TEXTE ÉTUDIÉ:
# # # # # # #
La grotte tremble de partout, et ce sont de minuscules morceaux de rochers qui nous dégringolent dessus ! De la poussière s’incruste partout ! Ouf ! C’est terminé, et je n’ai qu’une hâte ! Sortir au plus vite !
D’un point de vue historique
C’est en 1545 que des espagnols découvrent en cet endroit, un trésor qui deviendra le plus important gisement de minerai d’argent des Amériques.
La montagne portera alors le nom de « Cerro Rico », la montagne riche.
En 1650, la ville qui à l’origine comptait une centaine d’habitants, en compte alors 200 000, devenant une des villes les plus prospères et importantes au monde !
D’un point de vue géologique
Cette montagne est un véritable gruyère percé de près de 600 galeries, et compte environ 200 mines, et 600 puits !
Des siècles d’extraction ont eu raison de la mine d’argent qui s’est épuisée ; néanmoins, on extrait aujourd’hui de l’étain, du plomb, et encore un peu d’argent.
Mais jadis, là où l’on pouvait extraire 200 kg d’argent par tonne de minerai, aujourd’hui ce n’est plus qu’un simple petit kilo d’argent.
Le problème aujourd’hui réside dans le fait que cette montagne est tout simplement sur le point de s’effondrer, en raison des multiples galeries, poreuses et instables : certains prédisent que le drame se produira dans 20 ou 30 ans.
D’ailleurs, récemment, une partie du sommet s’est écroulée, avec la crainte d’un affaissement plus important. Dorénavant, toute extraction minière au-dessus de 4 400 mètres, est interdite, et des travaux sont en cours pour consolider son sommet.
Cette situation particulière a conduit l’UNESCO à se positionner sur ce lieu hautement symbolique.
1987 : La ville de Potosi, a été déclarée Patrimoine Mondial Culturel et Naturel de l'Unesco.
2014 : Le bien a été inscrit sur la liste du patrimoine en péril, en raison des menaces suivantes :
- Instabilité et risque imminent d’affaissement du sommet de Cerro Rico.
- Absence d’une politique de conservation de caractère intégrale qui tient compte de tous les éléments du bien.
- Dégradation potentielle du site historique par des activités minières incessantes et incontrôlées dans la montagne du Cerro Rico.
- Application inefficace de la législation en matière de protection.
- Menaces d’impact de facteurs climatiques, géologiques ou environnementaux.
2018 : l’UNESCO décide de maintenir la ville dans la liste du patrimoine en péril, malgré des efforts consentis par l’Etat Bolivien pour « sécuriser » le site, et assurer la sécurité des mineurs.
Source : UNESCO
D’un point de vue humain
En 1545, lorsque les Espagnols s’installent à Potosi pour exploiter le plus grand gisement d’argent de l’histoire, il faut trouver de la main d’œuvre :
Des milliers d’Indiens de l’Altiplano seront amenés pour exploiter le gisement, mais comme cela ne suffit pas, on fait venir des milliers d’esclaves Africains.
# # # # # # #
DONNÉES AFFICHÉES:
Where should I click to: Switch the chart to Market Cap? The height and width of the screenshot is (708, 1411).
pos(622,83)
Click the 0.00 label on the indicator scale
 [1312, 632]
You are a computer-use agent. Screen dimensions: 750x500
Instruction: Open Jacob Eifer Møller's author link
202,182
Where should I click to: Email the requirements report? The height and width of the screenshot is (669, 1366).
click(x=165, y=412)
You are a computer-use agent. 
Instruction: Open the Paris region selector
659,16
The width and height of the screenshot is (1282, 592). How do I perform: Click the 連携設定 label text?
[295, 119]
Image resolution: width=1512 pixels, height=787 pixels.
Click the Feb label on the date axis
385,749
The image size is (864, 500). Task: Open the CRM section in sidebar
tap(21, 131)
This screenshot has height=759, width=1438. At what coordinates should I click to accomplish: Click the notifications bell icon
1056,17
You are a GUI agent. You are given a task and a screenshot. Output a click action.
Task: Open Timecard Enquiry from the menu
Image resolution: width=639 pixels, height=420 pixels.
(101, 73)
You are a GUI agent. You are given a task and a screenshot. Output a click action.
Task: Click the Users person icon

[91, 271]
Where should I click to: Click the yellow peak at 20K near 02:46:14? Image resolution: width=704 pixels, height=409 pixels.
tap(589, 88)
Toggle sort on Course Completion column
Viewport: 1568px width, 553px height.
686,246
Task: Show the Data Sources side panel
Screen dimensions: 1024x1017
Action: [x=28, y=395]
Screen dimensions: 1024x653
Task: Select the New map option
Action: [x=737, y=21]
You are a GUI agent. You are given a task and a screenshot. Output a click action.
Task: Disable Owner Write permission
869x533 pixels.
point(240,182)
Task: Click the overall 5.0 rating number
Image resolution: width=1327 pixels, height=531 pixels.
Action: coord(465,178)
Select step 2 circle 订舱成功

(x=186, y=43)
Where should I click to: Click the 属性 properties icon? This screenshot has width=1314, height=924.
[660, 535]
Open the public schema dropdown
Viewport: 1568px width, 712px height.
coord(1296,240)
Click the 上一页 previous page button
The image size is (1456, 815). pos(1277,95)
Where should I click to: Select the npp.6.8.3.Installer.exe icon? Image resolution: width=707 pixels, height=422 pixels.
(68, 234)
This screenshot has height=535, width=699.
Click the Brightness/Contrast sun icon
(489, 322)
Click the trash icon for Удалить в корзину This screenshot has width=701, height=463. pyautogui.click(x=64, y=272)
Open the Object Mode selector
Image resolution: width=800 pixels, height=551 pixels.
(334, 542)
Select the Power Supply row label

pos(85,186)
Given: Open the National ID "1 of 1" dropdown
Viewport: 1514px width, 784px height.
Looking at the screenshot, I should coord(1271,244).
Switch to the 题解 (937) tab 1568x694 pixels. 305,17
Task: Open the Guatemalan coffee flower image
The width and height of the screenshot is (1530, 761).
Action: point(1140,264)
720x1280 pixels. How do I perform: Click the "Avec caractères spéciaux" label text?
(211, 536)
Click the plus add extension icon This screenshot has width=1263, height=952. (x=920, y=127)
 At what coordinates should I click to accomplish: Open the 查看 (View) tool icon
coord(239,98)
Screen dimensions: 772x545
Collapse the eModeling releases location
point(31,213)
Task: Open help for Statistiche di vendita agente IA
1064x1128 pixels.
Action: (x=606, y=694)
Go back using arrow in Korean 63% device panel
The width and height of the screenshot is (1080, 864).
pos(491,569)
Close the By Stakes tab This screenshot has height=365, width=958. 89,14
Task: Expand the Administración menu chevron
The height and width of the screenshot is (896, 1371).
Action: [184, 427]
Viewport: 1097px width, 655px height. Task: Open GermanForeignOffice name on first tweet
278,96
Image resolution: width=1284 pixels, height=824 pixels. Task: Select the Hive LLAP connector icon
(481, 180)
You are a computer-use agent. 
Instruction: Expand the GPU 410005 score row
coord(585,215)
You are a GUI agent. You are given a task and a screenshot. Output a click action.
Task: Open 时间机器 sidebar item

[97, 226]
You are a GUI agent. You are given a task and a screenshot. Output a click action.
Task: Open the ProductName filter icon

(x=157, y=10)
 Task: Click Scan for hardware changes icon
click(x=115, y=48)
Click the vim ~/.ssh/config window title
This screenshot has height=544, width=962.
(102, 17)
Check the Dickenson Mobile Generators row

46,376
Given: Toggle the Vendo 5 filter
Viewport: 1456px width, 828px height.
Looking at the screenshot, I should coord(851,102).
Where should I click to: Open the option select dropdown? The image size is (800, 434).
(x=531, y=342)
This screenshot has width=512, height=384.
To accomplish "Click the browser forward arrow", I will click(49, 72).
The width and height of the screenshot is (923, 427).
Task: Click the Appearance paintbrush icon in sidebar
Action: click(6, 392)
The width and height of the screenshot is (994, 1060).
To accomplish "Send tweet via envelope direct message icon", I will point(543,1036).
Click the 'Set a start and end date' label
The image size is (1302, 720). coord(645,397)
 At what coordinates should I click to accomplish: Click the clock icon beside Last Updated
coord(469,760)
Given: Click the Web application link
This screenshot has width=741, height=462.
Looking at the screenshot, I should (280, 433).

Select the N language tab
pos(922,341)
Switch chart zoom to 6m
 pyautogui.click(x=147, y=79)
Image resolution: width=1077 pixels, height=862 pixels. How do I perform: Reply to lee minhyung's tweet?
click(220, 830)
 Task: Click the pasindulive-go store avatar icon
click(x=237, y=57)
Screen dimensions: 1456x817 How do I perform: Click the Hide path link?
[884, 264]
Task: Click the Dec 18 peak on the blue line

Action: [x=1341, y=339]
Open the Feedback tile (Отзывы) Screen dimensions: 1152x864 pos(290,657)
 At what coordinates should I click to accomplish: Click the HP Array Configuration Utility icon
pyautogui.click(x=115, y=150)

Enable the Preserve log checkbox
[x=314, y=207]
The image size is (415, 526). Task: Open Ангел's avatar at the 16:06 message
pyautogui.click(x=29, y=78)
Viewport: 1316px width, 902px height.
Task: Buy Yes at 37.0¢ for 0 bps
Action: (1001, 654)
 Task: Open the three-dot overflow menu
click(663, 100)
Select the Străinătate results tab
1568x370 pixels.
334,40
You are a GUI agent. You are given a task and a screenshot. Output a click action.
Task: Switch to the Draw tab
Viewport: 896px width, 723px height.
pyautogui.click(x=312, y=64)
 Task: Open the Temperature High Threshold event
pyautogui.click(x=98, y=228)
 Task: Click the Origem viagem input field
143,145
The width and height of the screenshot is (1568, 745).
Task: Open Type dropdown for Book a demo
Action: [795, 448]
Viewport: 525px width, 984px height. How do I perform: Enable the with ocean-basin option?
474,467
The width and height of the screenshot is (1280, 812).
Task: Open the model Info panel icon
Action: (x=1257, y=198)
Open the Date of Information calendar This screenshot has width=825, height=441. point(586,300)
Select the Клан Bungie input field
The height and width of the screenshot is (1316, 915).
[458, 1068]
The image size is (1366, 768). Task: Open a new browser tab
# # # # # # #
TRAVAIL DEMANDÉ:
Selon le texte étudié, pour quelle raison la montagne du Cerro Rico menace-t-elle de s'effondrer ? Répondez en une à trois phrases. Les entrées sont tirées d'une autre source.

SOLUTION PROPOSÉE:
La montagne menace de s'effondrer à cause de ses multiples galeries, qui sont poreuses et instables.